「経済学の教科書を書き換えなければ」
「1930年代の大恐慌よりも暗い状況だ」
最近内外の経済専門家が異口同音に指摘する世界経済の診断だ。2008年の世界的な金融危機以降、7年余りで8兆ドルもの資金が供給されたにもかかわらず、消費(需要)と投資が順調に伸びた国はないのだから無理もない。スイス、デンマーク、日本、欧州連合(EU)などが史上初のマイナス金利を導入したが、消費がさらに冷え込むという不可思議な状況を生んでいる。グローバル化の急進展とは裏腹に、昨年の世界の貿易総額は前年を12%近く下回り、当面は回復の兆しが見えない。
豊富な流動性と低金利が需要と投資を促進し、雇用と貿易を活性化するという経済学理論と成長の公式が完全に崩壊した「ニューノーマル(新たな常態)」だ。

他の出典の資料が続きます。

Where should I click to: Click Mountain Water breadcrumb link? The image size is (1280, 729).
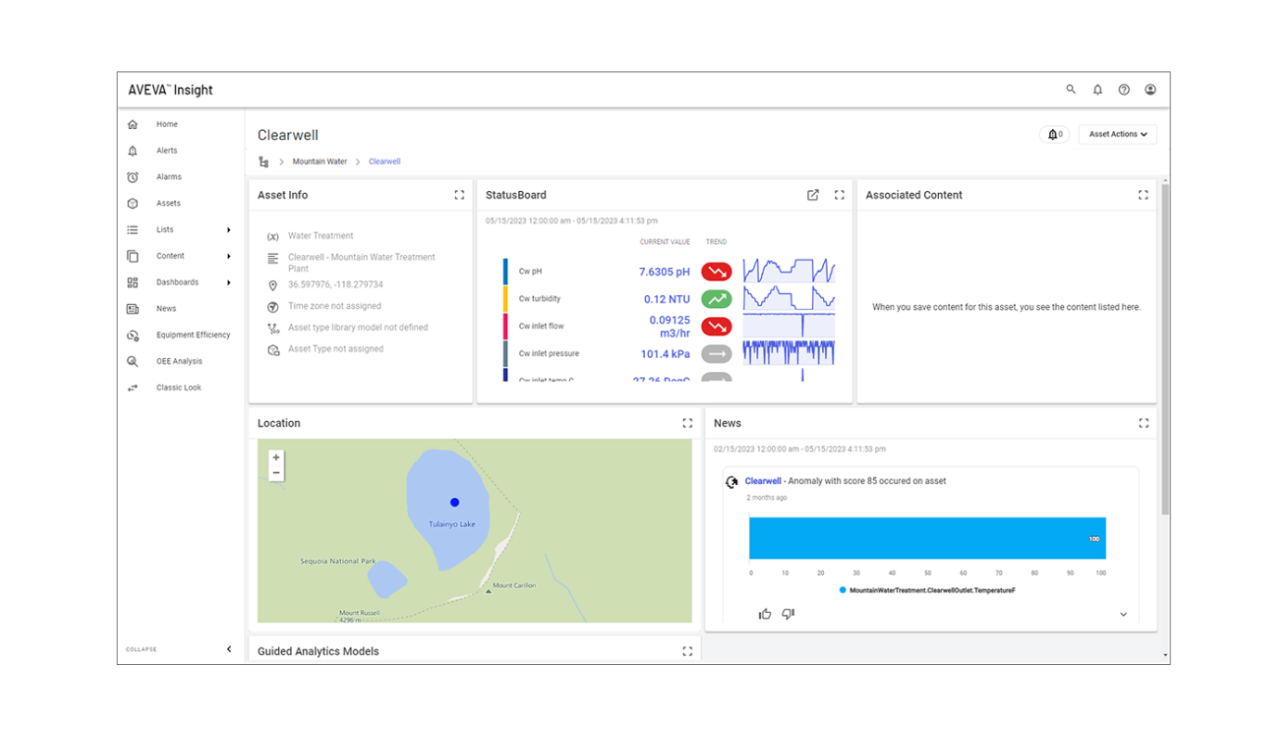coord(320,162)
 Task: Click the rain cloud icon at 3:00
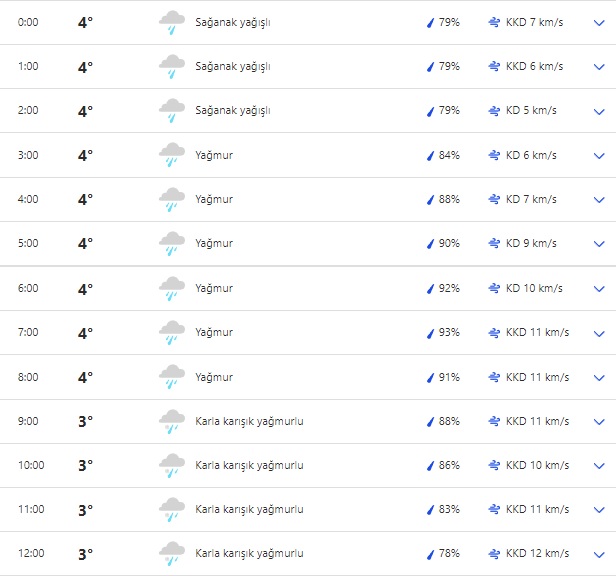coord(171,156)
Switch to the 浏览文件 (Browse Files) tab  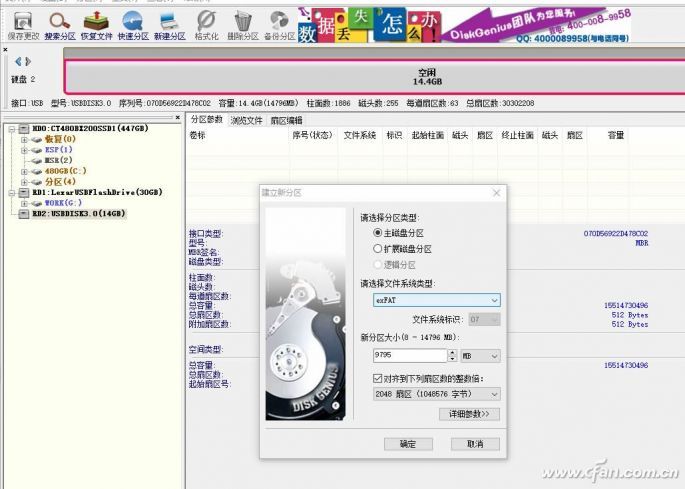(246, 120)
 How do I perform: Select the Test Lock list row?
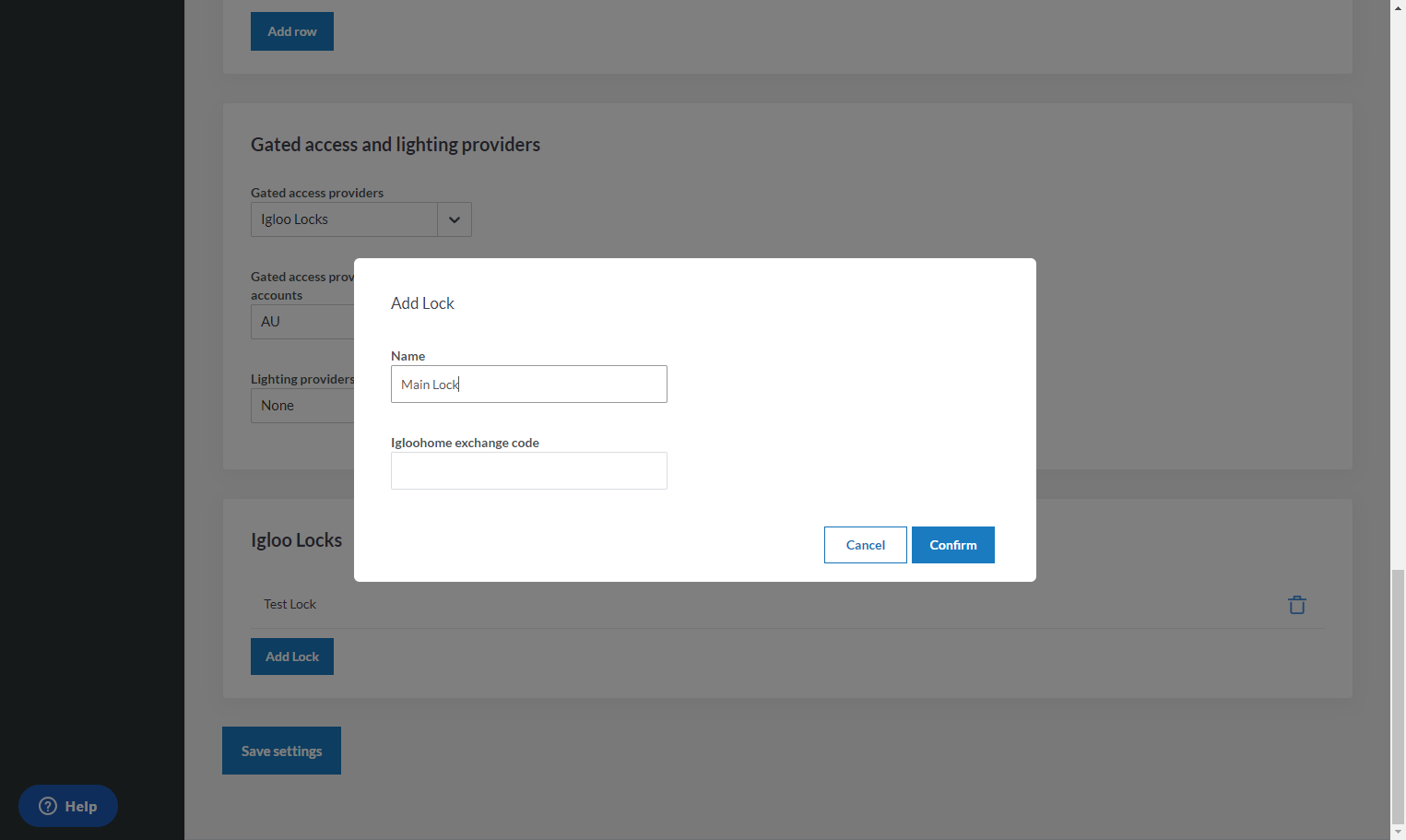click(x=787, y=605)
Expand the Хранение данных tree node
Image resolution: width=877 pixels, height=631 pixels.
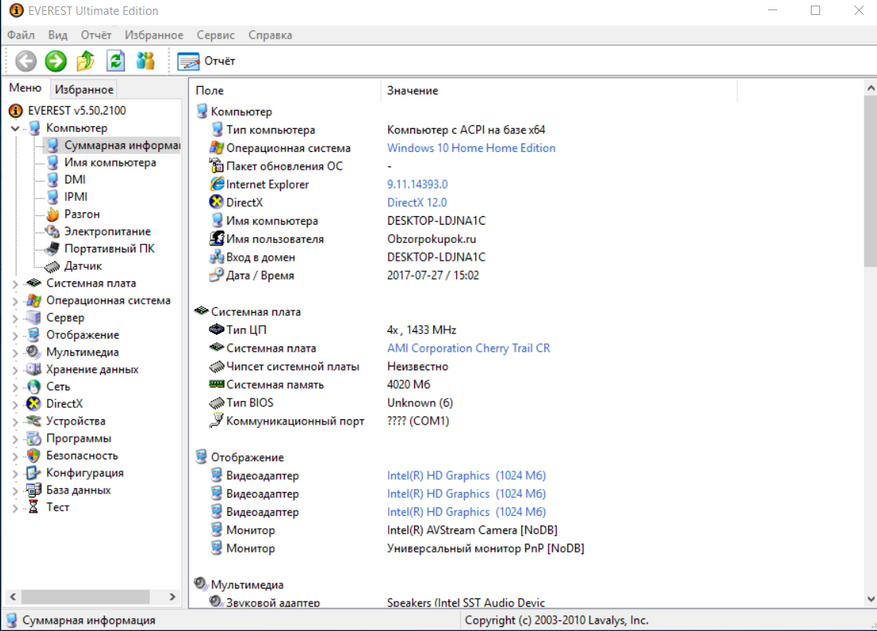click(x=15, y=370)
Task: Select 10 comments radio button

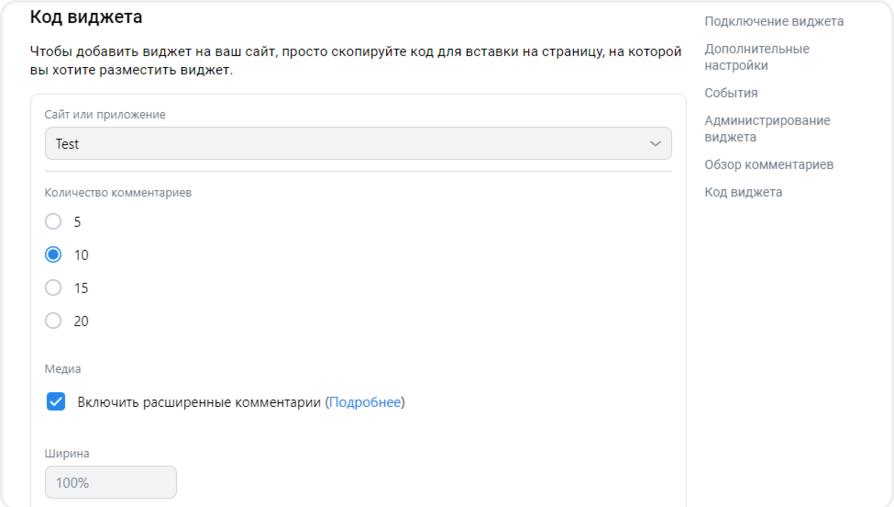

新興国の工業化に伴う商品・原材料の供給過剰、高齢化、機械・デジタル化などによる複合効果の産物であり、こうした状況は長期化するとの見方が有力だ。
韓国経済はその影響でこれまでにない「苦難の行軍」を強いられている。韓国経済はこれまでの危機を為替相場や米中のような「ホワイトナイト」に助けられた。1998年の通貨危機と2008年の金融危機はウォン安で輸出競争力を得られたし、米中経済の好況をうまく利用し、危機から脱出できた。しかし、現在は何にも頼れない状況だ。
それならば、希望が見えない暗黒局面をどうやって突破するのか。まず輸出に経済成長の80%を依存する外向きの経済構造を「内部プラス外部」の複合型へと変えていく必要がある。日本式の商品中心の輸出戦略とシンガポール式のグローバル内需成長戦略を組み合わせ、ツートップ型の経済をつくるべきだ。韓国が世界的な競争力を確保した医療サービス分野、韓流ブームを活用した観光、コンベンション、教育などの分野を国家戦略産業として育成すれば、かなりの雇用創出効果が期待できる。さらに、5000万人の韓国市場を乗り越え、アジア・中東を含む30億人余りが全て韓国の内需市場だと考える発想の転換も必須だ。